И вот сейчас в пустынном дворе Гоше кажется, будто он провалился в дыру во времени: заросли борщевика, чахлые кусты, пожухшая осенняя трава – и молчаливый, мрачный дом с заколоченными окнами.
Гоша думает: наверное, за шестьдесят лет здесь ничего не изменилось. Все те же кусты, та же трава, тот же дом. Это место огородили забором, натянули колючую проволку – и время застыло здесь, перестало двигаться.
Словно в Заграничье.
Мертвый дом, думает Гоша.
Почему-то он сразу понимает: это мертвый дом, дом, где должны водиться привидения.
Выходит, не всегда мертвое – красивое и модное.
Ручеек пота стекает по спине. Дом смотрит на Гошу сквозь заколоченные окна, словно через прикрытые веки.

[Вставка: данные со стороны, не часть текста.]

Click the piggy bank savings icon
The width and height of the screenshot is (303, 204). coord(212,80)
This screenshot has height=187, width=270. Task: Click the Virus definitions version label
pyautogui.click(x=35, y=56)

Почему-то Гоша вспоминает, как прощался утром с мамой, и какая-то неясная тревога поднимается у него в груди. Он разворачивается к щели забора… Как он мог забыть, это же наблюдательный пункт!

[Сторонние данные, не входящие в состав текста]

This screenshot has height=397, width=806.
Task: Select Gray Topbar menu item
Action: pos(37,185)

Отличное место: дверь ДэДэ видна как на ладони.
Осталось понять, как долго Гоша собирается тут сидеть. И что, собственно, собрался увидеть.

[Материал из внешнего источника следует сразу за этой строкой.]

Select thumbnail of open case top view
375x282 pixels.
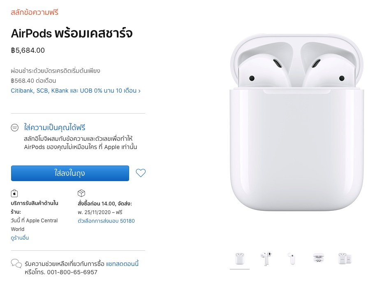click(x=319, y=259)
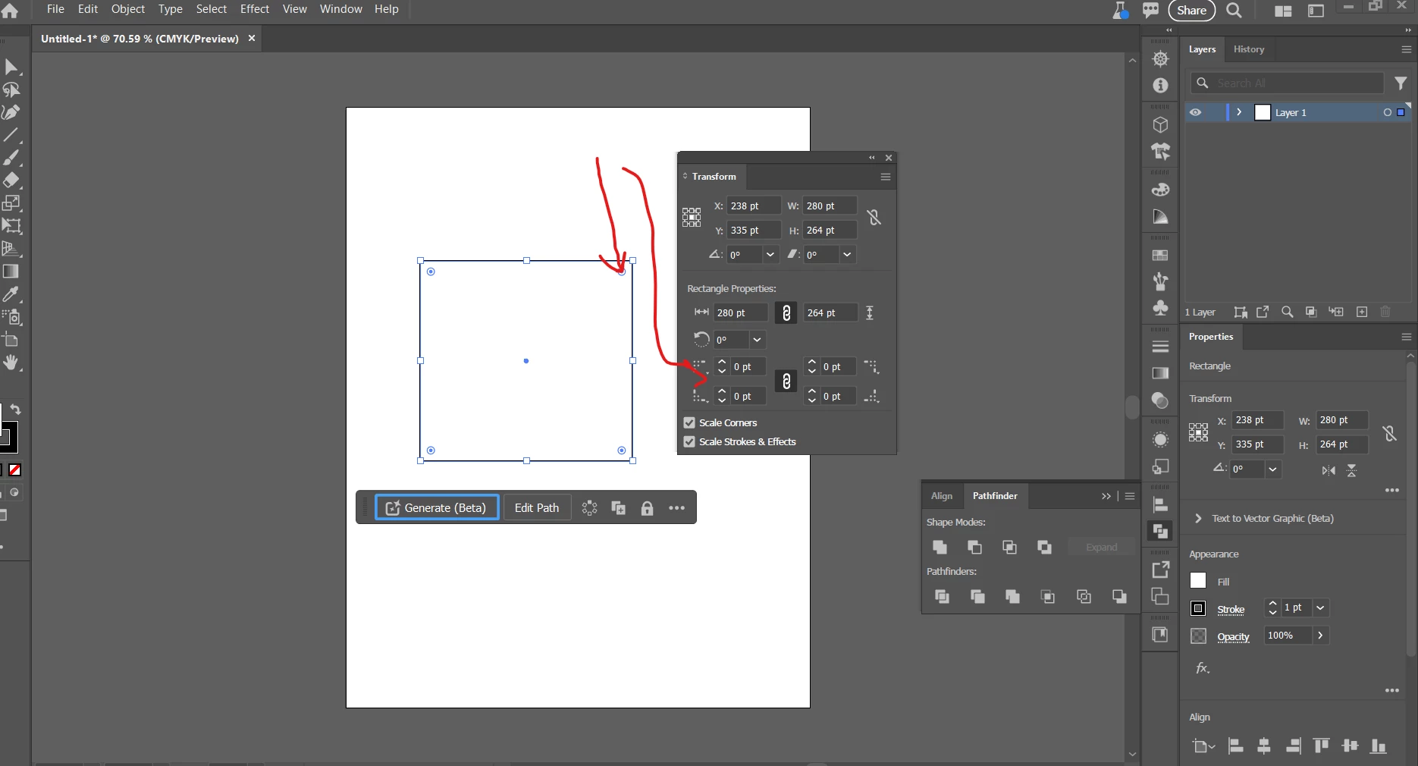
Task: Click the lock icon in contextual task bar
Action: pyautogui.click(x=647, y=508)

В этот момент он слышит голоса.
– А мне дядя рассказывал еще один мертвый фильм, про убийцу… он заманивал к себе в дом девушек и убивал их. А все спихивал на свою мертвую мать.
Ломающийся мальчишечий голос. Ему отвечает другой, взрослее, басовитей:
– А сам убийца – мертвый?
– Нет, конечно, – отвечает первый мальчишка, – это же мертвый фильм. В мертвых фильмах всегда убийцы – живые, а мертвые хорошие.
– То есть мама была хорошая?
– Ну да, наверное. Он ее в подвале держал, а потом она выбралась и набросилась на него…
– А твой дядя может этот фильм достать?
Это – третий голос. Девчоночий, девичий. Гоша уже где-то слышал его – он плотнее прижимается к щели и скашивает глаза, чтобы разглядеть собеседников.
– Нет, – говорит мальчишка, – он сам его у кого-то дома смотрел… ну, ты же знаешь, как это бывает? Кто-то достал кассету, все ночью собрались, смотрели… Детей туда не берут.
– Боятся, что мы проболтаемся, – с презрением говорит тот, что постарше.
– Мы-то никогда не проболтаемся, – говорит девушка, – мы же – смертники, мы умеем держать слово.
Смертники! Ну конечно, они-то точно должны любить мертвое кино.
Тут уж Гоша узнал голос – конечно же, это Лёля, девочка из Дворца Звездочек.
Гоше становится как-то не по себе. Нет, не то чтобы он напуган – он, конечно, не из пугливых, еще не хватало!
Но все-таки… про смертников разное говорят. Смертники – это не пятнашки. Взрослые, решительные. А вдруг они пойдут сюда, во двор, увидят его, догадаются, что он подслушивал? Кому это понравится?
Заброшенный дом, пустырь. Кругом – никого.
Бежать некуда.
Гоша, стараясь не шуметь, оглядывается на дом. Может, спрятаться там? На секунду Гоша представляет: вот он пересекает двор, отдирает доски, пролезает в окно. Полумрак, запах старого мертвого дерева…
Гоше кажется, дом подмигивает ему: ну, давай же, чего ждешь?
Он, конечно, не из пугливых – но почему-то стоит, не в силах пошевелиться. Стоит, вновь прижавшись к забору: за его спиной – пустой двор, заколоченный дом, перед лицом – шершавые доски, узкая щелка.
Гоша видит: трое смертников пересекают улицу. Черные кожаные куртки, высокие ботинки. В желтоватом свете фонарей поблескивают зигзагообразные молнии и расколотые серебряные сердца.
Двое мальчишек и Лёля. Тот, кто повыше, обнимает Лёлю за плечи – и Гоше почему-то неприятно на это смотреть, хотя он и рад, что смертники уходят.
Они не спеша идут по тротуару – и расступаются, давая дорогу молодой девушке в красной куртке. Открыв дверь, она входит в дом – в тот самый подъезд, где полчаса назад скрылся ДэДэ.
Стройная такая девушка. В красной мертвой куртке и мертвых сапогах до колена. Лицо наполовину закрыто шарфом, но Гоша сразу узнает ее.
Зинаида Сергеевна, Зиночка.
– Ух ты! – говорит он тихо.
На картинке – мальчик лет тринадцати, с мужественным и смышленым лицом. В руке у него – шестизарядный «смит», глаза смело и открыто смотрят прямо на зрителя. Чуть по диагонали вверху размашисто выведено: «Неуловимый» – словно впопыхах кто-то обмакнул кисть в краску и подписал. Эх, жалко, открытки только черно-белые остались!